May se aferra al brexit en medio de críticas y renuncias
LONDRES
La primera ministra del Reino Unido, Theresa May, se aferró ayer al acuerdo preliminar del brexit suscrito con Bruselas a pesar de las fuertes críticas recibidas desde su propio partido y hasta dos dimisiones en su Gobierno.
Renuncias en el ejecutivo, cartas de los diputados conservadores pidiendo una moción de confianza y duros ataques de la oposición tuvo que encajar Theresa May, quien el miércoles anunciaba triunfal que sus ministros apoyaban el pacto para la salida del Reino Unido de la Unión Europea.
Pero ayer se supo que no todos los miembros del gabinete de la "premier" iban en el mismo barco, empezando por la dimisión de quien capitaneaba las negociaciones del brexit, el ministro para la salida de la Unión Europea, Dominic Raab.
Otra baja destacada fue la de la titular de Trabajo y Pensiones, Esther McVey, junto con la de algunos secretarios de Estado, pero el el goteo de dimisiones puede continuar en las próximas horas.
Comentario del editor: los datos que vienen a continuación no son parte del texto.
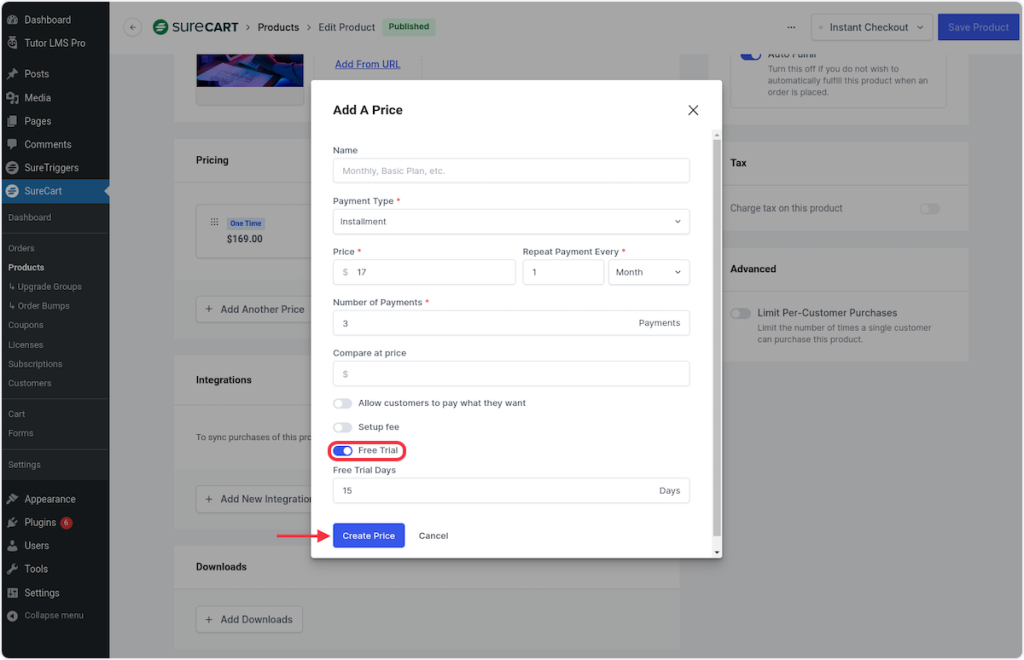The height and width of the screenshot is (660, 1024).
Task: Disable the Free Trial toggle
Action: 343,451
Un panorama que no desalentó a la conservadora ante la Cámara de los Comunes y los periodistas, defendiendo a ultranza un acuerdo del que se desentiende su propio negociador, lo que despertó más risas entre los diputados que sus famosos bailes virales en la red.
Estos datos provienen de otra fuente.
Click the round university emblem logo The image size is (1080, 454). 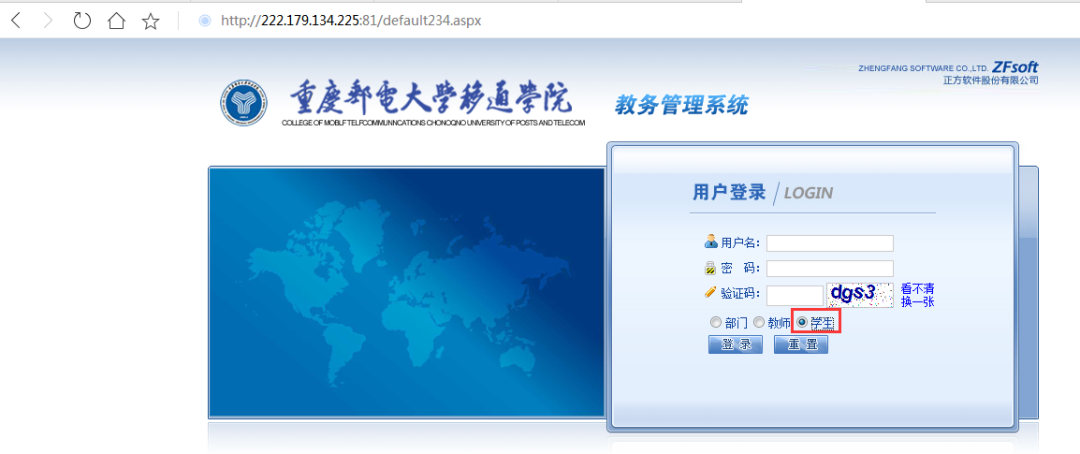(244, 103)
Y es que si May se hunde con su tabla de salvación, el acuerdo preliminar del brexit puede irse también a pique aunque lo intenten unidos los 27 miembros de la UE.
La píldora más amarga que puede atragantar a May y dejarla sin voz en la UE es el reto público a su liderazgo de uno de los cabecillas del sector más eurófobo del Partido Conservador, Jacob Rees-Mogg, primero en promover una moción de confianza contra ella.